REQUIREMENT: For each entry that follows, write out an identical copy.

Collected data
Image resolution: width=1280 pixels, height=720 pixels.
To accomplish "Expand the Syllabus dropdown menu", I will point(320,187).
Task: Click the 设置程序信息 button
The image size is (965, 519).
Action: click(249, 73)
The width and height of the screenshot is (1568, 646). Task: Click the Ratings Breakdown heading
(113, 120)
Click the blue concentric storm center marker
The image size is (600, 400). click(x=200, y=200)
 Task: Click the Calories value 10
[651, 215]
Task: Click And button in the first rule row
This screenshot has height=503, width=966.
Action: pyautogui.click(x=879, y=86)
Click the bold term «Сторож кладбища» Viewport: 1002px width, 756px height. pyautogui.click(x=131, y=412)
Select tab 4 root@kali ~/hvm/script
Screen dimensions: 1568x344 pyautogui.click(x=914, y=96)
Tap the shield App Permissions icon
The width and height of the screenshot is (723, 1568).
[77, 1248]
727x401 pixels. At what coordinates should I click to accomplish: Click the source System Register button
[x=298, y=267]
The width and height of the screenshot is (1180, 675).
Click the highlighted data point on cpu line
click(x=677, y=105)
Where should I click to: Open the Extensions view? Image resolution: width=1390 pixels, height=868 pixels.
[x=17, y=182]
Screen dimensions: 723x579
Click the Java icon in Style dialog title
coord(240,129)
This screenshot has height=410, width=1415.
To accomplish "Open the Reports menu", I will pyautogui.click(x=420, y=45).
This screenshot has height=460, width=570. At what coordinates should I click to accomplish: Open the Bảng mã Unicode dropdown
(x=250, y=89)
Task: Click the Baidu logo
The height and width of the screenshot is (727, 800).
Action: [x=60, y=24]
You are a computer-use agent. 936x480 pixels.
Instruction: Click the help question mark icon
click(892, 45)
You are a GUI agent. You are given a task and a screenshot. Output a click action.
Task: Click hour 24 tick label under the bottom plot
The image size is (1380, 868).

RESULT BELOW:
Image resolution: width=1280 pixels, height=720 pixels.
To accomplish "Expand the Syllabus dropdown menu", I will point(320,187).
Task: Click the 设置程序信息 button
The image size is (965, 519).
Action: click(249, 73)
The width and height of the screenshot is (1568, 646). Task: Click the Ratings Breakdown heading
(113, 120)
Click the blue concentric storm center marker
The image size is (600, 400). click(x=200, y=200)
 Task: Click the Calories value 10
[651, 215]
Task: Click And button in the first rule row
This screenshot has height=503, width=966.
Action: pyautogui.click(x=879, y=86)
Click the bold term «Сторож кладбища» Viewport: 1002px width, 756px height. pyautogui.click(x=131, y=412)
Select tab 4 root@kali ~/hvm/script
Screen dimensions: 1568x344 pyautogui.click(x=914, y=96)
Tap the shield App Permissions icon
The width and height of the screenshot is (723, 1568).
[77, 1248]
727x401 pixels. At what coordinates should I click to accomplish: Click the source System Register button
[x=298, y=267]
The width and height of the screenshot is (1180, 675).
Click the highlighted data point on cpu line
click(x=677, y=105)
Where should I click to: Open the Extensions view? Image resolution: width=1390 pixels, height=868 pixels.
[x=17, y=182]
Screen dimensions: 723x579
Click the Java icon in Style dialog title
coord(240,129)
This screenshot has height=410, width=1415.
To accomplish "Open the Reports menu", I will pyautogui.click(x=420, y=45).
This screenshot has height=460, width=570. At what coordinates should I click to accomplish: Open the Bảng mã Unicode dropdown
(x=250, y=89)
Task: Click the Baidu logo
The height and width of the screenshot is (727, 800).
Action: [x=60, y=24]
You are a computer-use agent. 936x480 pixels.
Instruction: Click the help question mark icon
click(892, 45)
You are a GUI agent. You are given a task and a screenshot. Output a click action.
Task: Click hour 24 tick label under the bottom plot
The image size is (1380, 868).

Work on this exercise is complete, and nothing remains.